CENTRE COUNTY, PA (WTAJ) – The Upper Bald Eagle/ Halfmoon Council of Government held a special meeting on Tuesday, Jan. 24 to discuss funding options to keep the Port Matilda EMS up and running.
Port Matilda EMS posted to Facebook Monday, Nov. 21 that the choice to disband services was “not made easily and not without a lot of regret.” In the past months since they made the announcement the municipalities and community members have been trying to come up with ways to save the EMS service.
Elected officials from Port Matilda Borough, Taylor, Halfmoon, Huston and Worth townships met to discuss funding options for the EMS moving forward.
The EMS service says they face severe staffing shortages, which they blame on the pay of only 11 dollars an hour and the lack of volunteers
“We do an average of 525 calls on average a year,” Jack Bonsell, President of the Port Matilda EMS said. “And two people that are part-time. And that’s myself and another lady. We do have two part-time employees but they are in a transition right now whether they can work or not they have some other commitments that they’ve done so they’ve backed off a little bit for us.”
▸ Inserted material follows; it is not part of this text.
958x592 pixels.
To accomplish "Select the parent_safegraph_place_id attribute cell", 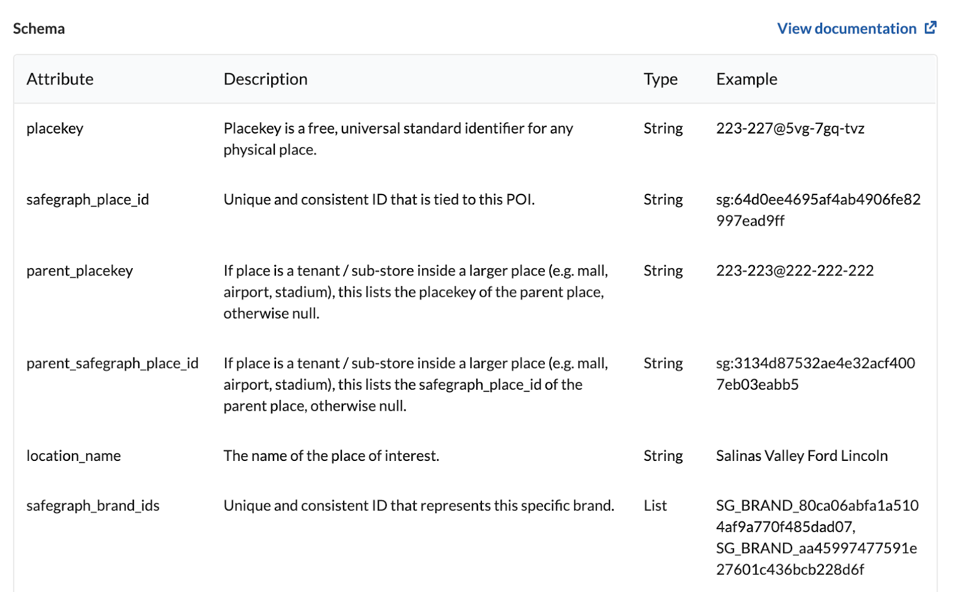I will (x=113, y=363).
On top of staffing shortages, they’ve received only $44,000 in funding from all of the municipalities combined. Not to mention that insurance companies’ reimbursements are limited due to Medicare and Medicaid laws.
“I’m sure they wouldn’t like it if I paid my premiums and said you know this month I’m only going to pay half of the premium,” Bonsell said. “I’m sure that wouldn’t go over real well for them.”
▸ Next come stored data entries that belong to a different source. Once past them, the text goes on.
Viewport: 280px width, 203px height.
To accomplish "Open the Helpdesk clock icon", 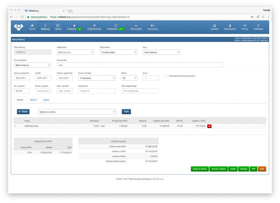I will tap(115, 25).
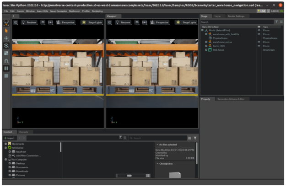Pause the simulation with the pause button

click(x=6, y=68)
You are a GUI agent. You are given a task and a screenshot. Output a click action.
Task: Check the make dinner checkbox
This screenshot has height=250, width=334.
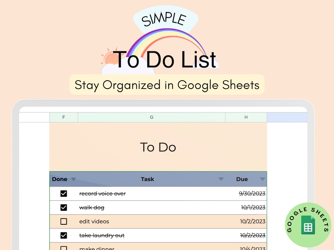point(63,248)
The municipalities discussed the possibility of new tax dollars to fund the service or to contact their local state representatives to handle the insurance reimbursements.
Other options were also considered, like more fundraising, but it doesn’t seem reliable enough.
After some deliberation between council members and public comment, the group decided to hold another next month, hoping to solve the issue now that the municipalities have more specific information.
“There was a time when we could depend upon volunteers,” Keith Reese, President of the Bald Eagle/Halfmoon Council of Governments said. “I know because I was one of them. I’ve kept my EMT certification up for 35 years. It’s not easy as Jack said, you have to put your own time and effort into it and find time to get it done.”
The EMS service typically receives 1.3 calls a day and since the beginning of the new year, they’ve received 19 calls. However, they’ve only had the staffing to respond to seven.